▶ **EXTRACTED TEXT**
[start]
So it is ok to get that extra second jump on a pitch 6" outside but how about 3" outside? Is that ok?

Lets maybe instead pause an extra second and wait for the call.

I will bet my bottom dollar that you will see a walk in tonight's Reds game where the batter doesn't wait in the batters box to hear the umpire call ball four before walking towards first base. Players always start towards first on obvious fourth balls, as the pitches in question were in this video.

OnBaseMachine
05-16-2012, 01:33 PM
I may have overstated my position on umpiring in MLB because of this incident. Generally, I appreciate the human element. I think it makes pitching a lot more of a science and a lot less about hitting tiny targets that are unchanging.

However, this incident is absolutely insane. Votto will routinely drop his bat as soon as a fourth ball passes by his ankles, and I have no problem with that. Of course, I don't want any batter running to first after a 3-ball pitch no matter where it crosses. However, with this specific incident, the ball was obviously outside, and I don't have a problem with Lawrie leaving the box after the obviously terrible outside pitch that is a ball 9999999999 times out of 10000000000.

If the umpire called the pitch a strike because he thought it hit the plate, then I suppose the "umpires need glasses etc." stereotype lives on for another day.

If the umpire called the pitch a strike, knowing it was a ball, only because Lawrie left the batters box without counting to "two-Mississippi," then the game has been cheapened just a little bit more than it already has been in recent years (see: ASG that counts, ASG ending in a tie, managers wearing uniforms and being a source of mockery, lack of instant replay, unbalanced scheduling, no salary cap or attempt to work towards parity, and on and on).
[end]
▶ **RECORDED INFORMATION**
[start]
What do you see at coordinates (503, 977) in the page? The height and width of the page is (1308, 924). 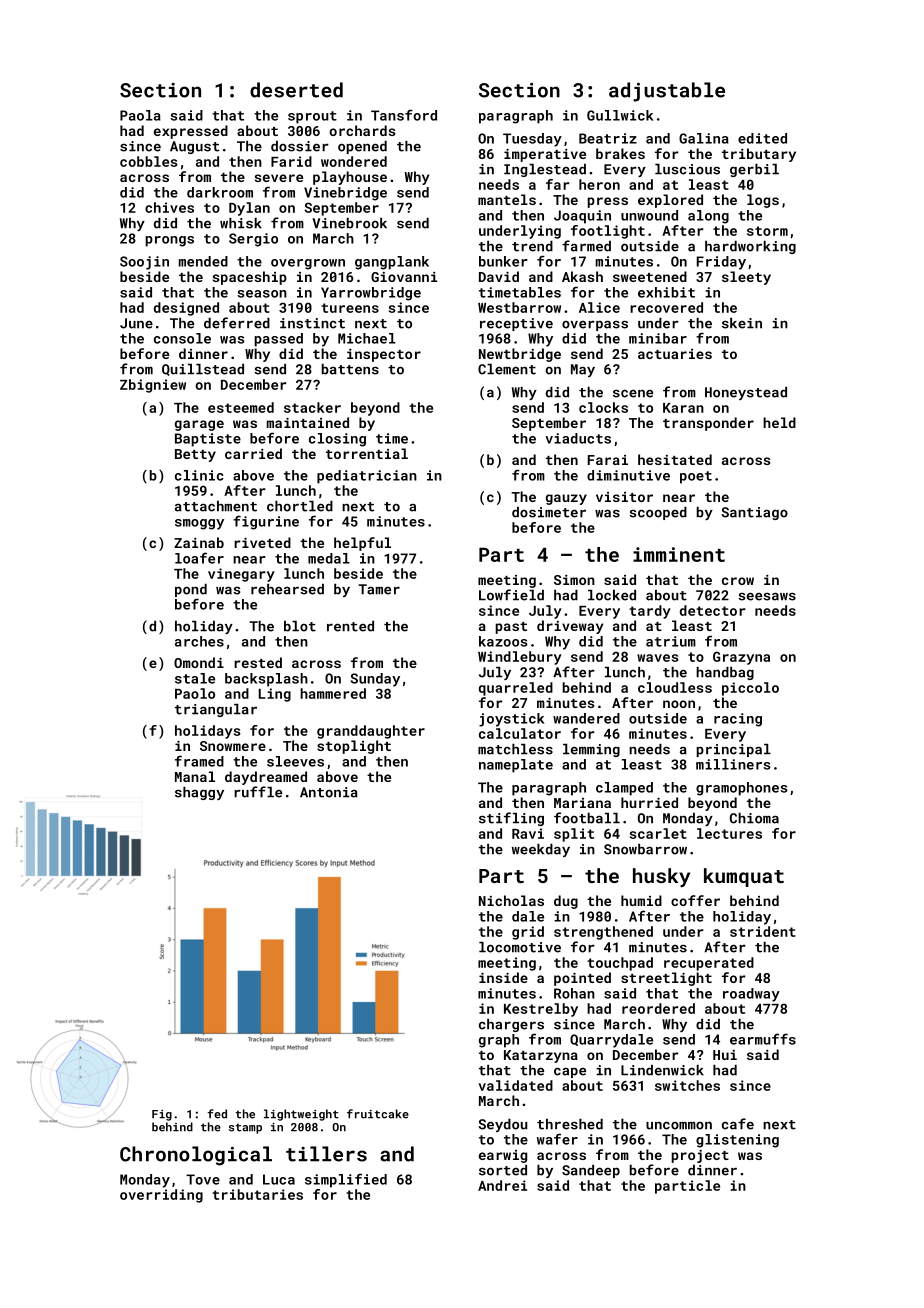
[end]
Reproduce the passage of the umpiring post starting with "OnBaseMachine" and going on through "out of 10000000000.". The material that comes after the umpiring post is separate from it.

▶ **OUTPUT**
OnBaseMachine
05-16-2012, 01:33 PM
I may have overstated my position on umpiring in MLB because of this incident. Generally, I appreciate the human element. I think it makes pitching a lot more of a science and a lot less about hitting tiny targets that are unchanging.

However, this incident is absolutely insane. Votto will routinely drop his bat as soon as a fourth ball passes by his ankles, and I have no problem with that. Of course, I don't want any batter running to first after a 3-ball pitch no matter where it crosses. However, with this specific incident, the ball was obviously outside, and I don't have a problem with Lawrie leaving the box after the obviously terrible outside pitch that is a ball 9999999999 times out of 10000000000.